§ **EXERCÍCIO BREVE**
Responda às perguntas a seguir com base no trecho sobre a violência contra a mulher.
(a) Segundo o primeiro parágrafo, reduzir a violência contra a mulher a um problema de exposição midiática deixaria de lado quais dois fatores?
(b) Quem sancionou a Lei Maria da Penha?
(c) Quais questões estruturais precisam ser enfrentadas diretamente para superar os problemas da pauta feminina?

§ **TRECHO SELECIONADO**
"""

É evidente que as violências praticadas contra a mulher não têm relação direta com a mercantilização de sua imagem, o que seria tomar a parte pelo todo. Ou seja, reduzir a um problema de exposição midiática toda uma cultura machista já bem cristalizada e uma indústria da beleza igualmente consolidada.

Todavia, deve-se ponderar que as estatísticas frequentemente estampadas nos jornais confirmam o grau de fragilidade da mulher muito mais por suas lacunas do que pelas cifras que apresentam. É que, para além da quantificação dos crimes, existe a vontade política de denunciá-los e, claro, de extingui-los. No Brasil, a Lei no 11.340/2006, popularmente conhecida como Lei Maria da Penha, aprovada por unanimidade pelo Congresso Nacional e sancionada pelo então presidente Luiz Inácio Lula da Silva, tornou-se um marco na luta contra a violência feminina. A lei teve consequências profundas, na medida em que a violência doméstica deixou de ser tratada como caso de polícia para ser enfrentada como um problema do Estado brasileiro, o que conduziu ao acionamento de uma série de dispositivos legais, políticos e assistenciais contra o “feminicídio”.

A reinvenção da Marianne, símbolo máximo dos princípios de liberdade, igualdade e fraternidade, apresenta-se hoje de forma organizada e comprometida com os problemas nacionais. É claro que a pauta feminina não desapareceu. Pelo contrário, debate-se hoje abertamente a questão do abuso sexual, da violência doméstica, do direito ao aborto, da equiparação dos salários e das cotas de participação das mulheres no mercado de trabalho e na política (leia-se, no Legislativo). Existe, todavia, a compreensão de que esses problemas não são isolados. De que, na verdade, é impossível superá-los, com justeza, sem o enfrentamento direto de questões estruturais, a saber, o conflito interclassista e o preconceito racial. As manifestações das mulheres contra os abusos de poder e em nome da apuração dos escândalos que assolam a imagem do presidente da Câmara dos Deputados, Eduardo Cunha, demonstraram, com eloquência, sua presença forte na arena política. A pauta é abrangente e tudo indica que os coletivos feministas vêm pouco a pouco ocupando vazios outrora deixados pelos movimentos estudantis partidarizados, entre secundaristas e universitárias.

"""

§ **BLOCO DE DADOS**
"""

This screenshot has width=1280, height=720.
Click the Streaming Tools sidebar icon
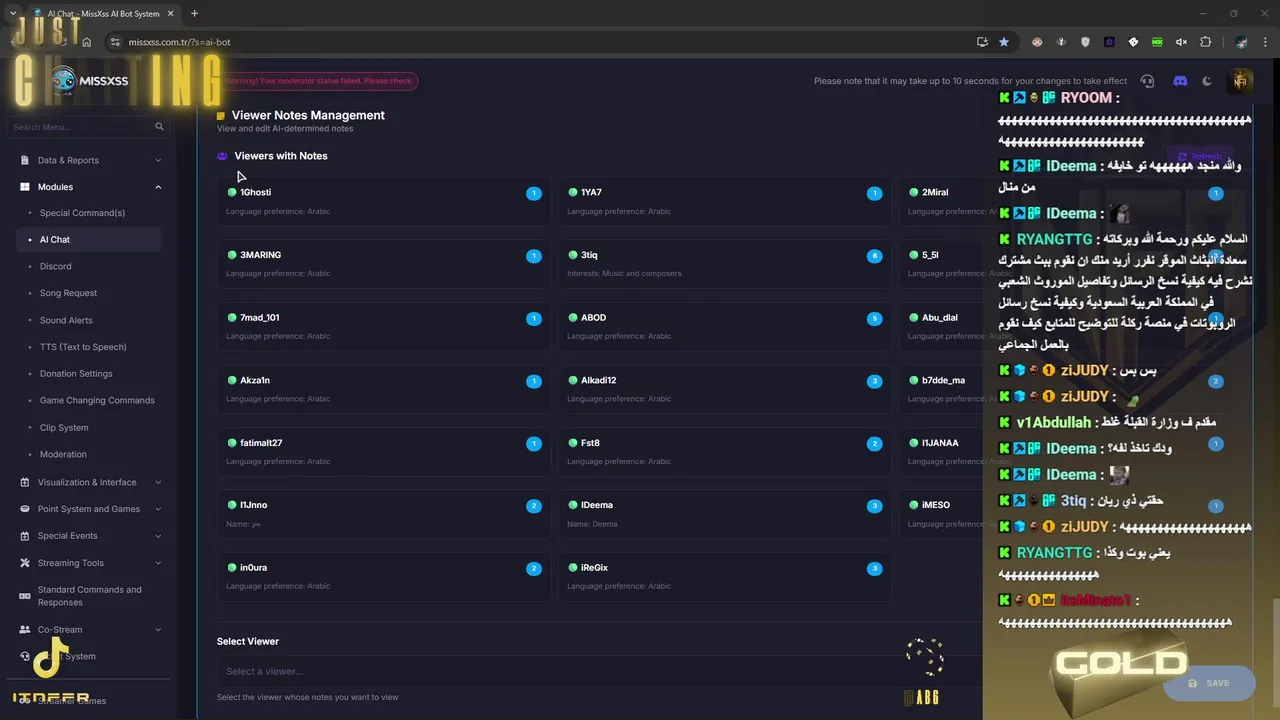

"""

§ **RESPOSTA ABAIXO**
(a) Uma cultura machista já bem cristalizada e uma indústria da beleza igualmente consolidada.
(b) O então presidente Luiz Inácio Lula da Silva.
(c) O conflito interclassista e o preconceito racial.